Creo que la calidad reside en que las personas sean capaces de hacer cosas, de resolver problemas, de crear y usar el conocimiento para tomar decisiones informadas, para tener posiciones críticas, para procurar mejores condiciones, con oportunidades para llevar una vida digna. En este sentido, la calidad la evidencio cuando una promesa de valor, por ejemplo, formar ciudadanos íntegros, se demuestra con egresados de comportamiento ético público y privado intachable, que exhiben competencias para resolver los retos de construir un mejor futuro.

El problema que tenemos con la idea de calidad, adicional a la visión estandarizada de medir resultados de aprendizaje del CESU, viene de la presión que ejercen rankings y entidades como MinCiencias que buscan que las universidades se acoplen y funcionen de acuerdo con sus modelos de medición. La idea de calidad que emiten estos rankings y mediciones está atada a indicadores fáciles de construir, particularmente los que tienen que ver con tasas de graduación, puntajes de Saber Pro y los resultados de la investigación como reflejo de la capacidad del cuerpo profesoral. Las tasas de graduación presionan la permisividad y falta de rigor en los procesos de evaluación interna, que de alguna manera trata de regular las pruebas ICFES. Más preocupante es cómo mostrar publicaciones internacionales. Adicional a la práctica de tener nóminas paralelas con profesores extranjeros que simulan crear capacidades mientras le aumentan la producción internacional a sus contratantes, desde hace un tiempo he visto como proliferan los anuncios publicitarios que dicen “Construye tu perfil como investigador con tus artículos publicados en revistas indexadas y bases de datos como Scopus, Redalyc y Web of Science”. Ya no solo se oferta la elaboración de trabajos y tesis a los estudiantes (que para el grado de doctor oscila en 10 millones), sino que adicional al riesgo de las revistas depredadoras, y los carteles del plagio como el que lideró el actual ministro de ciencia, Tito Crissien, aparece un mercado negro en el que profesores pagan para que les hagan sus artículos.
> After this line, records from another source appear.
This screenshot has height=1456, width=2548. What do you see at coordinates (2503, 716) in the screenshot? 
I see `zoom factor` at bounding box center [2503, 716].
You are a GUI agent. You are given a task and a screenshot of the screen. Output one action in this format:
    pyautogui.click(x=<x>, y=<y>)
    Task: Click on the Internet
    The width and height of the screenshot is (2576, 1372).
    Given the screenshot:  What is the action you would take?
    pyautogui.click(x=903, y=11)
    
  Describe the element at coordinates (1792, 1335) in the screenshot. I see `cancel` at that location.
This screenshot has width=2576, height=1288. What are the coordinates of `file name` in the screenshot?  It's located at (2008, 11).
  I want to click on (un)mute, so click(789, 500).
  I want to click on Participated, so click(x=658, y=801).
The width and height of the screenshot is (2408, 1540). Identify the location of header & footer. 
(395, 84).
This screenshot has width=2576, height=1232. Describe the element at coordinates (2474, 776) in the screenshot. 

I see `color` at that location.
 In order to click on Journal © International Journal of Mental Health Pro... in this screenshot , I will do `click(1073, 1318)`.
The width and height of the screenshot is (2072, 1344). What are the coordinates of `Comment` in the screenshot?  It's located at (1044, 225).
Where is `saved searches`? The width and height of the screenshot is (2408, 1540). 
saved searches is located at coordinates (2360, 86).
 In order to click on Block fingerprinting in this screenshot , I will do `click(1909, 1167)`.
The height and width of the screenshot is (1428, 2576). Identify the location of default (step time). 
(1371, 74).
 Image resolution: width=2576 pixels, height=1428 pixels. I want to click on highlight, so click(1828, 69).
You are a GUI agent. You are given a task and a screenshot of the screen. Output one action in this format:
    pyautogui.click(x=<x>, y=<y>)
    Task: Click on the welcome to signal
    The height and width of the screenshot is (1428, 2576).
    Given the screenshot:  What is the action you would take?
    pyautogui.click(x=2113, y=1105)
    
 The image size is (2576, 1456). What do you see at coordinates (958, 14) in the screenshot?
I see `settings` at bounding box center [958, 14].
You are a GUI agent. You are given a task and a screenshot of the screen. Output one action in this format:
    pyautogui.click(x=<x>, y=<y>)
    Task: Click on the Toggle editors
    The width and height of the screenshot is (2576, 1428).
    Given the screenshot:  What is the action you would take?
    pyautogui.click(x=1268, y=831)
Estamos entrando en una ciencia post-fáustica, donde se le vende el alma al diablo por obtener, ya no conocimiento, sino indicadores para inflar hojas de vida, llenar requisitos para subir salarios y ascender en los rankings. Es urgente fortalecer los sistemas de gobernanza compartida en las universidades con órganos como los consejos directivos donde participen miembros independientes, de probada reputación, y miembros que seamos responsables por rendir cuentas públicamente, colegiadamente con entidades técnicas como el ICFES, sobre los resultados misionales de la educación superior. Esto solo es posible si en la gobernanza del sistema, entidades como el CESU (cooptado muchos años por rectores que no rinden cuentas)  contribuye a superar las limitaciones del Acuerdo 2 de 2017 y permita la discusión de propuestas como la de José Manuel Restrepo[1] y sus colegas para mejorar el buen gobierno en la universidad colombiana y crear estructuras para la gobernanza de la calidad.

[1] Restrepo, J. M., Bradford, H., Guzmán, A., & Trujillo, M. A. (2018). Una Revisión Propositiva a la Política Publica para el Mejoramiento del Gobierno en las IES en Colombia. Revista de Economía del Rosario21(2), 219-246.